Add functions to a pipeline using SPL2

You can expand on your SPL2 statement to add functions to a pipeline. The pipe ( | ) character is used to separate the syntax of one function from the next function.

The following example reads data from the Data Stream Firehose source function and then pipes that data to the Where function. The where function filters for records with the "syslog" sourcetype.

| from splunk_firehose() | where source_type="syslog";

You can continue to add functions to your pipeline by continuing to pipe from the last function. The following example adds an Apply Timestamp Extraction function to your pipeline to extract a timestamp from the body field to the timestamp field.

| from splunk_firehose() | where source_type="syslog" |  apply_timestamp_extraction extraction_type="auto";

As you continue to add functions to your pipeline, click Build to validate and compile your SPL2 statements and validate the function's configuration. Remember that you must terminate the end of your SPL2 statements with a semi-colon ( ; ).

Specify a destination to send data to using SPL2

When you are ready to end your pipeline, end your SPL2 statement with a pipe ( | ), the Into function, and a sink function. The into function sends data to a designated data destination (sink function).

In the following example, we are expanding on the previous SPL2 statements by adding a Send to Splunk HTTP Event Collector sink function. This sink function sends your data to a Splunk Cloud Platform environment.

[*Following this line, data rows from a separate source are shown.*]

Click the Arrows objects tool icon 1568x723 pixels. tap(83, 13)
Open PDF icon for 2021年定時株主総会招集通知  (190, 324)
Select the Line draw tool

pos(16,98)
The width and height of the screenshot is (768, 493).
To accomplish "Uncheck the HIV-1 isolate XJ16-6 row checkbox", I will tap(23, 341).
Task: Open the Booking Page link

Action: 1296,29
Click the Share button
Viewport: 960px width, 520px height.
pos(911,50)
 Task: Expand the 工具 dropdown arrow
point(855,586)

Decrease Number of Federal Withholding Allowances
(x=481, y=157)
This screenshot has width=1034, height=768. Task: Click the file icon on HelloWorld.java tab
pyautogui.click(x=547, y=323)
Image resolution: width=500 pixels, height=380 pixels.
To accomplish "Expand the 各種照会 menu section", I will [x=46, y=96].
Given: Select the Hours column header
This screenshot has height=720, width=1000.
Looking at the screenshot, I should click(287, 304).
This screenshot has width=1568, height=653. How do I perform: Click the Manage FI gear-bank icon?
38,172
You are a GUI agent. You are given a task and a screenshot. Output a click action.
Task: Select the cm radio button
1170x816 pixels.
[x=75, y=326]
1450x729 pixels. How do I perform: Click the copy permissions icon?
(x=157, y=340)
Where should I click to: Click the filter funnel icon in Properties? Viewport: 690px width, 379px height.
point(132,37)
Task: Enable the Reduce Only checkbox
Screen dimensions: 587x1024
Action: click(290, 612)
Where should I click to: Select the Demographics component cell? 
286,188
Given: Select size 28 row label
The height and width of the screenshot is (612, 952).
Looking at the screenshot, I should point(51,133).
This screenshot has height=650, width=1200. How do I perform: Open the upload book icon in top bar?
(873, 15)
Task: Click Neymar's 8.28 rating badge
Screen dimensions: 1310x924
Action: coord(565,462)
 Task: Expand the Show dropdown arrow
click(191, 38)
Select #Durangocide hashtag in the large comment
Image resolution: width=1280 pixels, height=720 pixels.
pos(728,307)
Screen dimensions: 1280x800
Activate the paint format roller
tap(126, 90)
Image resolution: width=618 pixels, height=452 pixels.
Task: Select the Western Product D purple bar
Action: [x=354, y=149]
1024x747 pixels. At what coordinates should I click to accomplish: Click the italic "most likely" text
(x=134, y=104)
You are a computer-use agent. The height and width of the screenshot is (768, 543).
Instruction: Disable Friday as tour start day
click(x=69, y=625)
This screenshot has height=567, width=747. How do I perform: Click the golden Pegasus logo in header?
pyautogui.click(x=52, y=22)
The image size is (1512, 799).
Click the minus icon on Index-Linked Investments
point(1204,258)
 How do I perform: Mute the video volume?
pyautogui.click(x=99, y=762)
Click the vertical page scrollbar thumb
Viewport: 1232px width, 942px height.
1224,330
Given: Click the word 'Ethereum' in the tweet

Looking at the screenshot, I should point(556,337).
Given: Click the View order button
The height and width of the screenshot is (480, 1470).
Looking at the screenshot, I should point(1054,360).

| from splunk_firehose() | where source_type="syslog" | apply_timestamp_extraction extraction_type="auto" | into splunk_enterprise_indexes(
      "ec8b127d-ac69-4a5c-8b0c-20c971b78b90",
      cast(map_get(attributes, "index"), "string"),
      "main",
      {"hec-enable-ack": "false", "hec-token-validation": "true", "hec-gzip-compression": "true"},
      "100B",
      5000);

Click Build to validate and compile your SPL2 statements and validate the function's configuration. Remember that you must terminate the end of your SPL2 statements with a semi-colon ( ; ).

Branch a pipeline using SPL2

You can also perform different transformations and send your data to multiple destinations by branching your pipeline. In order to branch your pipeline, declare a variable, and assign the functions you want to share between branches to that variable. Invoke the declared variable to define each branch in your pipeline using an SPL2 statement that terminates with a semi-colon ( ; ). Variable names must begin with a dollar sign ($) and can only contain letters, numbers, or underscores

The following example adds a branch to the pipeline from the previous example. The $statement_1 variable is declared and the Data Stream Firehose source function along with the Where function are assigned to the variable. Then the variable is invoked to build the pipeline branches.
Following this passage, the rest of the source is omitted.